Repeat exactly, and only, the lines from the line bearing "You are a GUI" through the end of the material. Do not copy the pictures.

[SUPPLIED DATA]
*** Block opens ***

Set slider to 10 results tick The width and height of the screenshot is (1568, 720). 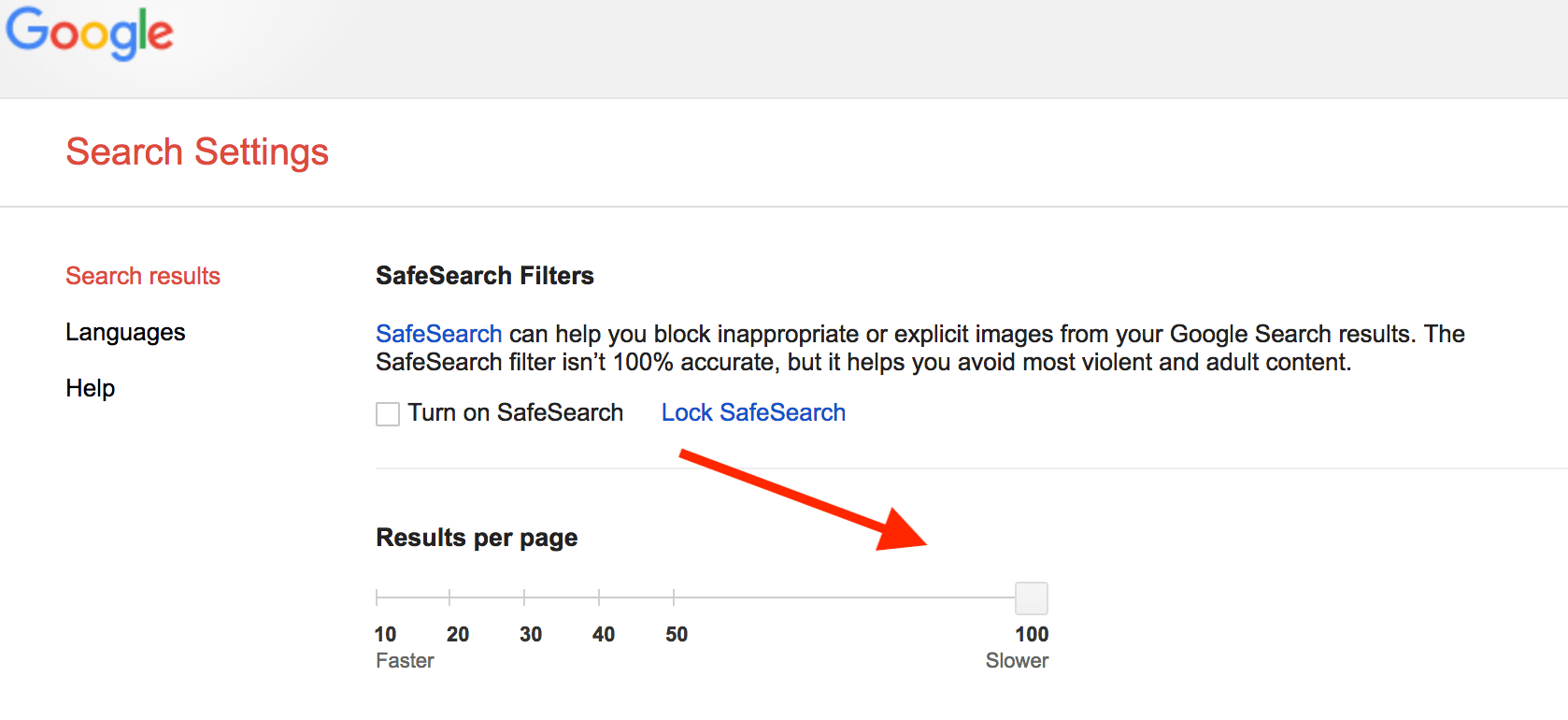[377, 598]
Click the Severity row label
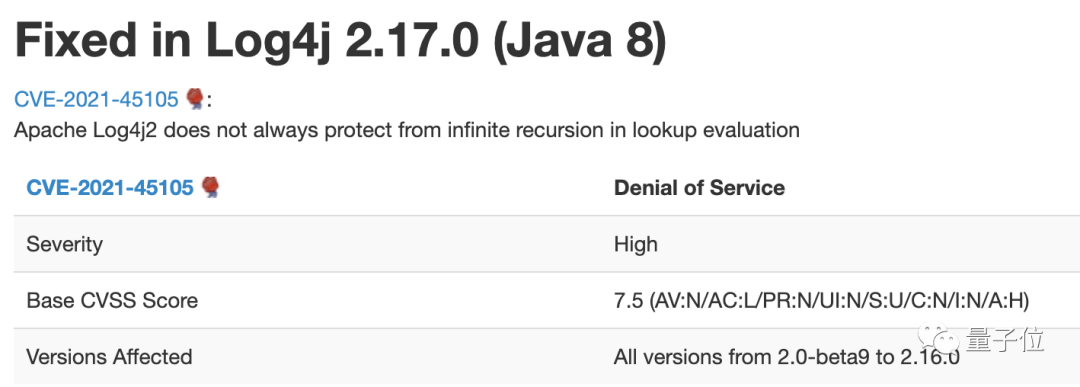The image size is (1080, 387). click(64, 244)
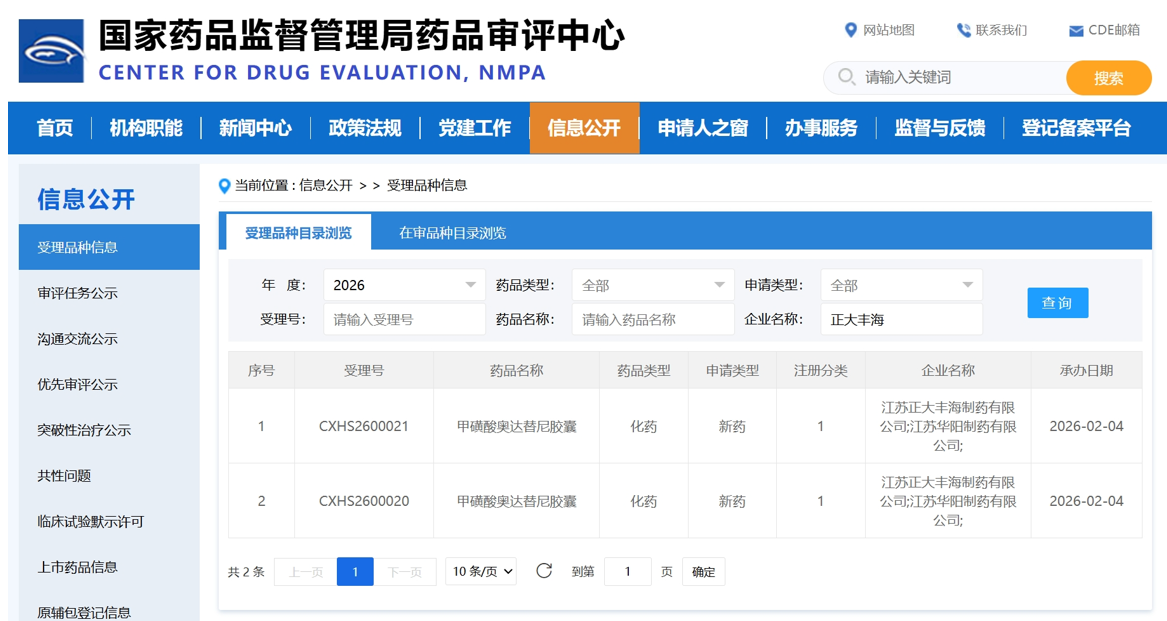Click the magnifier icon in search box
1167x621 pixels.
[846, 77]
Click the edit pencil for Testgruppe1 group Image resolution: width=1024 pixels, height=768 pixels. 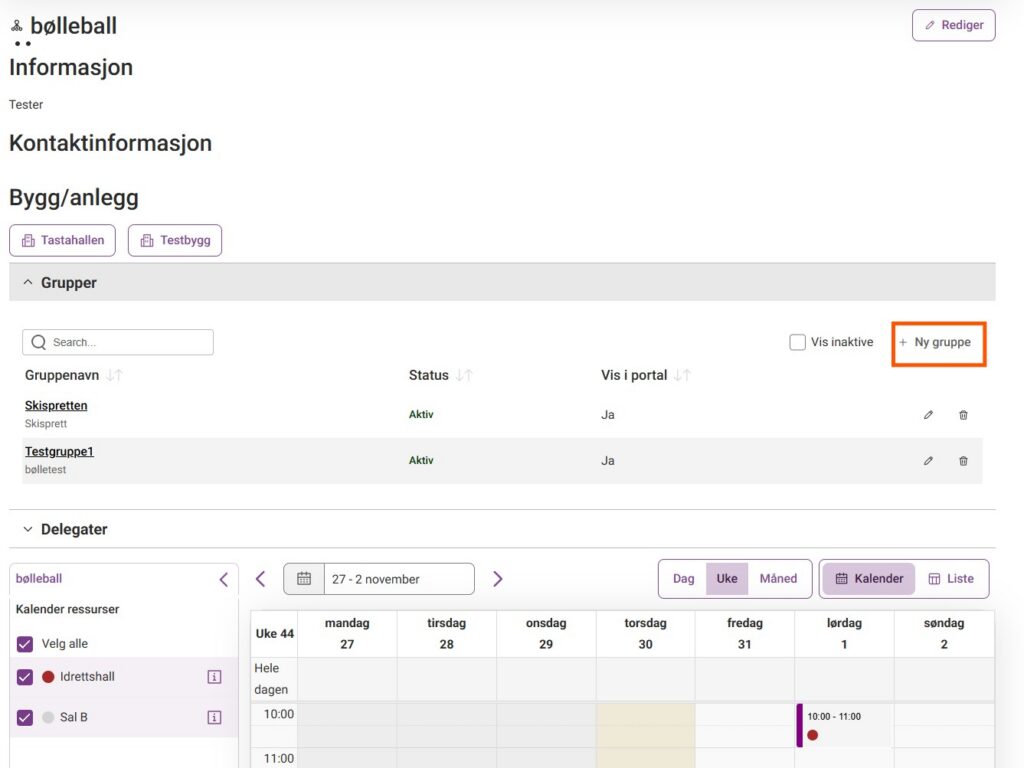(928, 461)
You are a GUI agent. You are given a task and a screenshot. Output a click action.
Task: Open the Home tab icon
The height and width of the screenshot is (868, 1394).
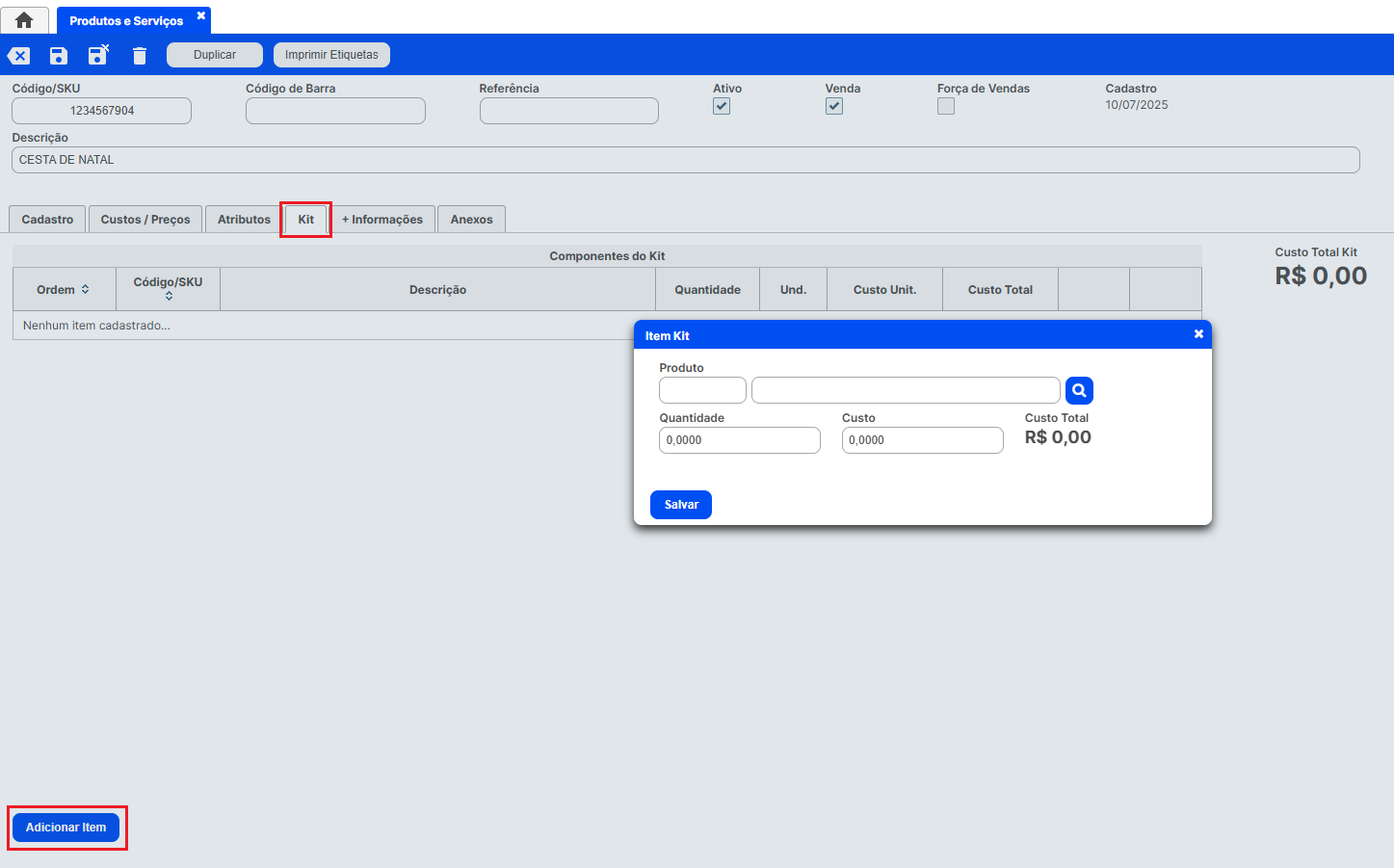click(24, 20)
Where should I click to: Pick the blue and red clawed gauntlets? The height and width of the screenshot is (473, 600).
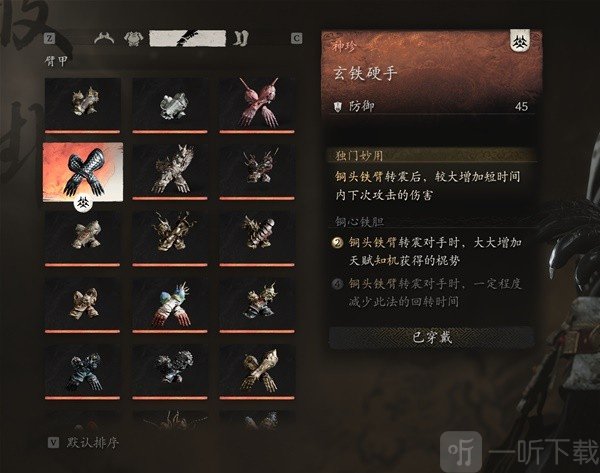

*** Block closes ***

[RESPONSE]
You are a GUI agent. You are given a task and a screenshot. Output a click action.
Task: Open the Home tab icon
The height and width of the screenshot is (868, 1394).
click(24, 20)
Where should I click to: Pick the blue and red clawed gauntlets? The height and width of the screenshot is (473, 600).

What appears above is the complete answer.